What was the response of the Jewish community in Germany and Austria? The response was very simply in the words of Henry Kissinger, whose family fled. “In my family's case it took no foresight, merely opportunity.” You didn’t need to be very smart to know you had to leave. You merely had to find a place to go, anywhere to go to get out and wanted to pay those consequences which meant loss and dislocation the movement beyond certainty and the life of a refugee and the like.

 

Some Jews were so certain that events were only going to get worse that they sent their children to England, into the arms of strangers, on what became known as the Kindertransport.
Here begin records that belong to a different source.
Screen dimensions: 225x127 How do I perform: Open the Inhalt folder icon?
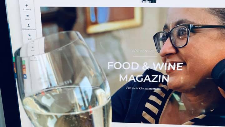[28, 16]
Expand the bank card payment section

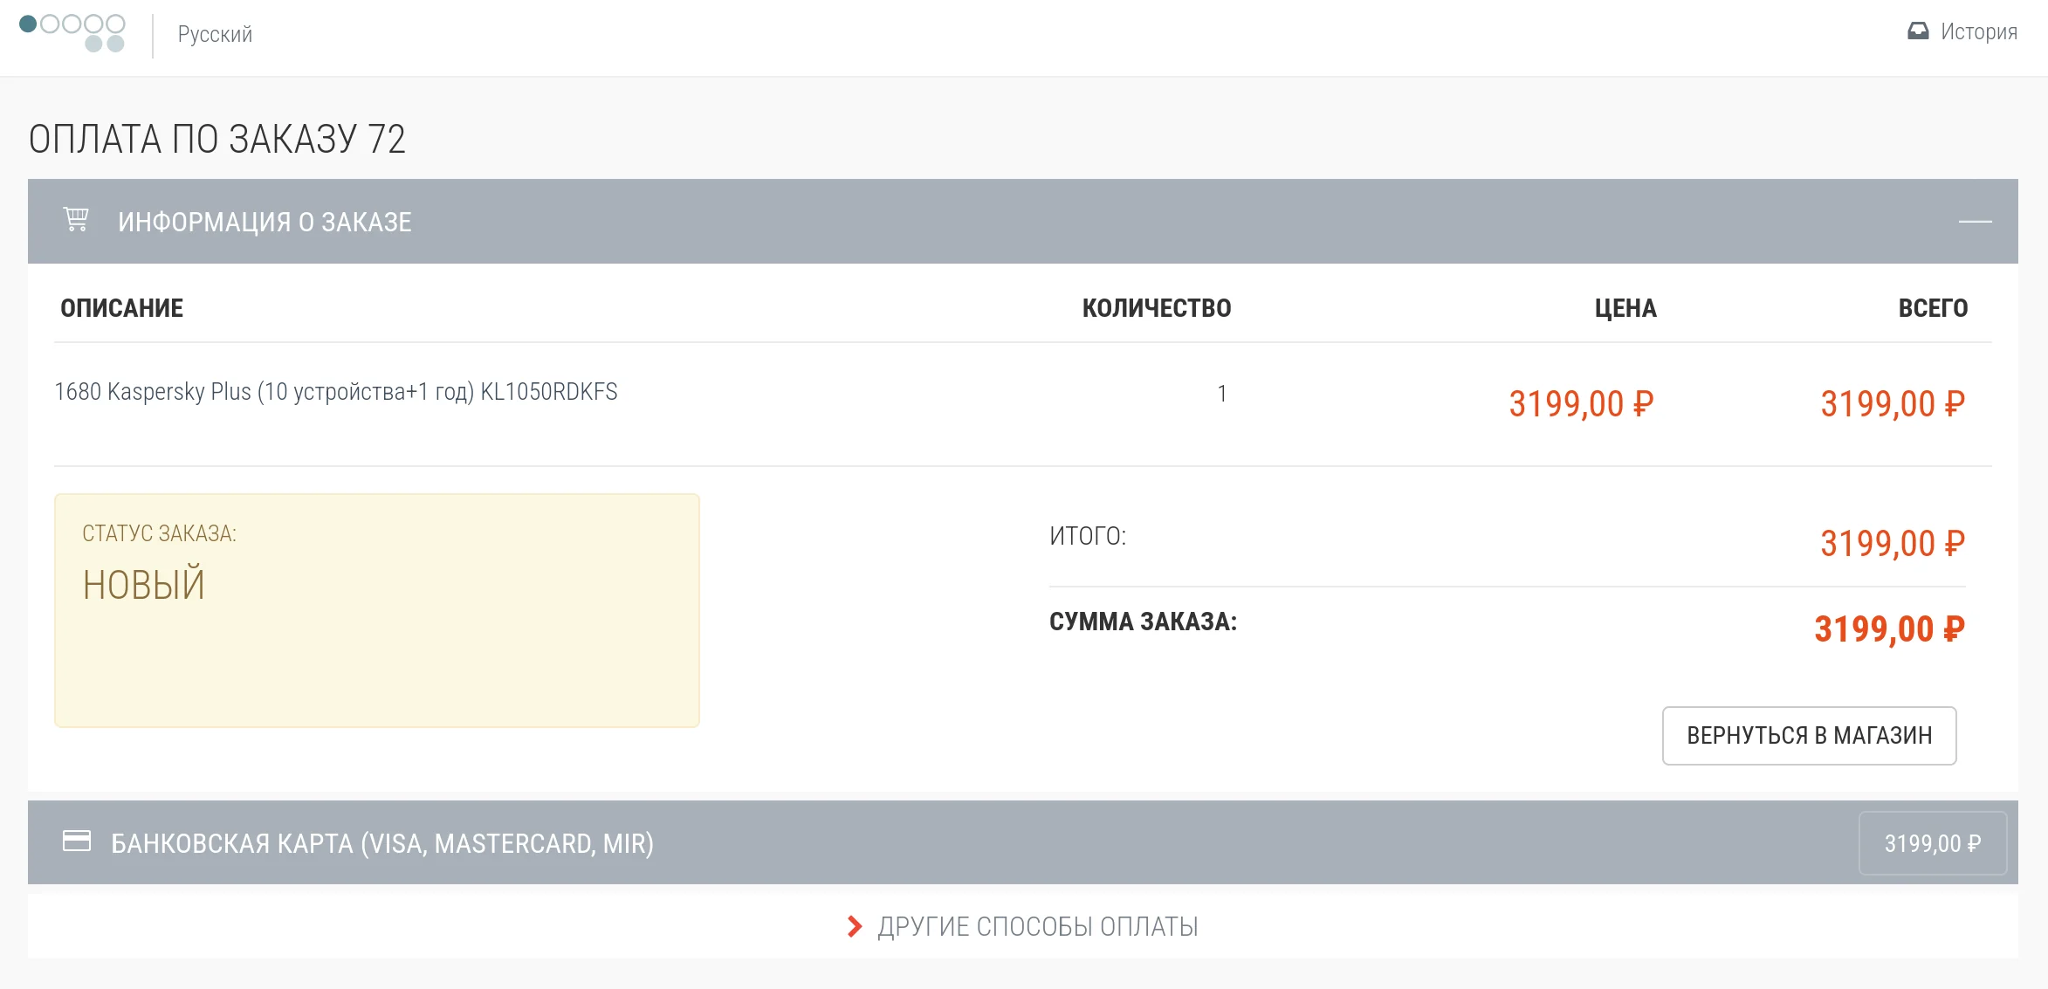pos(381,843)
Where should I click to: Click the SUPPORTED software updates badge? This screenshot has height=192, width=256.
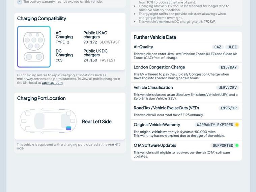223,145
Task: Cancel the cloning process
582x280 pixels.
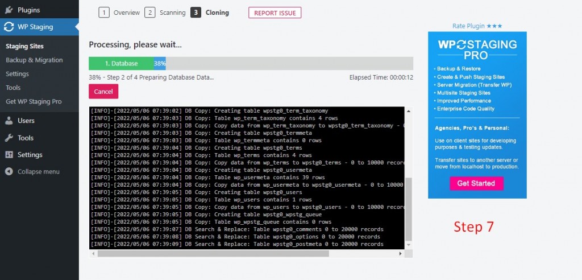Action: [x=103, y=92]
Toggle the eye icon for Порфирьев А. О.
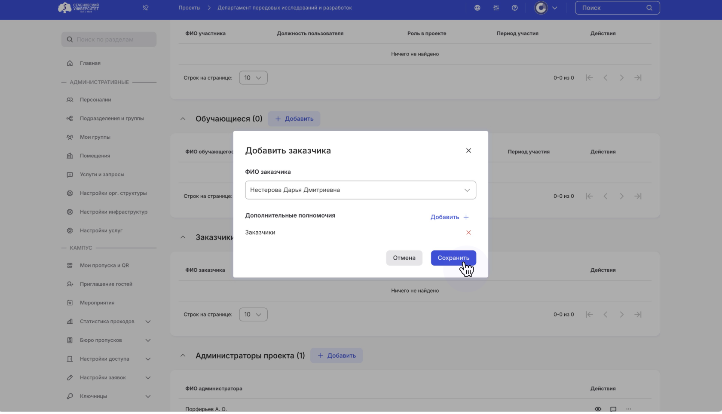The image size is (722, 414). 597,409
Ten thousand Jewish children were sent to England, many never saw their parents again. they wanted them to survive. No parent under normal circumstances would give their child to an unknown person, to raise them unless they understood how dire their circumstances were. They loved their children so much that they were willing to give them up.

 

An effort to bring 20,000 children to the United States led by Senator Robert Wagner and Congresswoman Edith Rogers failed. The Congress feared that children would grow up and take American jobs.

 

By attacking the synagogue, the Nazis were attacking not only the heart and soul of the Jewish community, they were also attacking the institution that had responded to the catastrophe. and responded to the catastrophe by a transformation. The Nazis deprived Jews of anything roughly resembling a public life or a communal life. And they violently ripped them them out of the presence of German society.

 

So tonight we remember.

 

So tonight we remember with pride the role of the synagogue and the prominence of the synagogue in German society

 

We remember the cruelty that was inflicted this night 75 years ago

 

We remember the bystanders who watched the synagogues burn and who brought their kids to watch the synagogues burn.

 

We remember the outrage of the world that did not translate into doing something serious about the situation.

 

We remember the courage of the Jews who understood they had to get out and that got out, and the despair of the Jews who knew they had to get out and couldn’t find a place to go,

 

And we remember sadly that this was only the beginning the beginning of the end.